(Dataset records)
================================

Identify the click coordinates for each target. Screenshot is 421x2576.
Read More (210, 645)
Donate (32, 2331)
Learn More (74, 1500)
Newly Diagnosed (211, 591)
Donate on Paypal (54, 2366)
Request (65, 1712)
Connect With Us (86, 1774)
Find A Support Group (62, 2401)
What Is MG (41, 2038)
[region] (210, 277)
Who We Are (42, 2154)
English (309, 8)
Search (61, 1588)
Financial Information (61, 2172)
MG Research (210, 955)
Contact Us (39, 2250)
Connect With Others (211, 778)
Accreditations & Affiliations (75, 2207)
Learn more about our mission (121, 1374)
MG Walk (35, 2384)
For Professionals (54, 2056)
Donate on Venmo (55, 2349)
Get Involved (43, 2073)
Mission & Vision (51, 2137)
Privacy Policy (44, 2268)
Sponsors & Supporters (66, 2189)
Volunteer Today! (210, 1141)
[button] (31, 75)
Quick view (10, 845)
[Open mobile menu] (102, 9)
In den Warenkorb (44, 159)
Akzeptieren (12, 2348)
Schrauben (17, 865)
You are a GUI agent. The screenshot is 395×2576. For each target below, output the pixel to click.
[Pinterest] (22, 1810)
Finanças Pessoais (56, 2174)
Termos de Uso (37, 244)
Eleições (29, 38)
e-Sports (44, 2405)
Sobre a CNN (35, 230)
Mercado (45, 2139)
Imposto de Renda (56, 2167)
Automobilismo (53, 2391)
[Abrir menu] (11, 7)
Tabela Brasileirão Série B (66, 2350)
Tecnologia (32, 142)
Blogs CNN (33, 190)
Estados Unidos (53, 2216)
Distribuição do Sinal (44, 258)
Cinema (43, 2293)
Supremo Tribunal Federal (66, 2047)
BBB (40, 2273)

================================

INSTRUCTIONS TO FOLLOW >>
Write out all the entries exactly.

TASK ANSWER >>
Identify the click coordinates for each target. Screenshot is 421x2576.
Read More (210, 645)
Donate (32, 2331)
Learn More (74, 1500)
Newly Diagnosed (211, 591)
Donate on Paypal (54, 2366)
Request (65, 1712)
Connect With Us (86, 1774)
Find A Support Group (62, 2401)
What Is MG (41, 2038)
[region] (210, 277)
Who We Are (42, 2154)
English (309, 8)
Search (61, 1588)
Financial Information (61, 2172)
MG Research (210, 955)
Contact Us (39, 2250)
Connect With Others (211, 778)
Accreditations & Affiliations (75, 2207)
Learn more about our mission (121, 1374)
MG Walk (35, 2384)
For Professionals (54, 2056)
Donate on Venmo (55, 2349)
Get Involved (43, 2073)
Mission & Vision (51, 2137)
Privacy Policy (44, 2268)
Sponsors & Supporters (66, 2189)
Volunteer Today! (210, 1141)
[button] (31, 75)
Quick view (10, 845)
[Open mobile menu] (102, 9)
In den Warenkorb (44, 159)
Akzeptieren (12, 2348)
Schrauben (17, 865)
You are a GUI agent. The screenshot is 395×2576. For each target below, output the pixel to click.
[Pinterest] (22, 1810)
Finanças Pessoais (56, 2174)
Termos de Uso (37, 244)
Eleições (29, 38)
e-Sports (44, 2405)
Sobre a CNN (35, 230)
Mercado (45, 2139)
Imposto de Renda (56, 2167)
Automobilismo (53, 2391)
[Abrir menu] (11, 7)
Tabela Brasileirão Série B (66, 2350)
Tecnologia (32, 142)
Blogs CNN (33, 190)
Estados Unidos (53, 2216)
Distribuição do Sinal (44, 258)
Cinema (43, 2293)
Supremo Tribunal Federal (66, 2047)
BBB (40, 2273)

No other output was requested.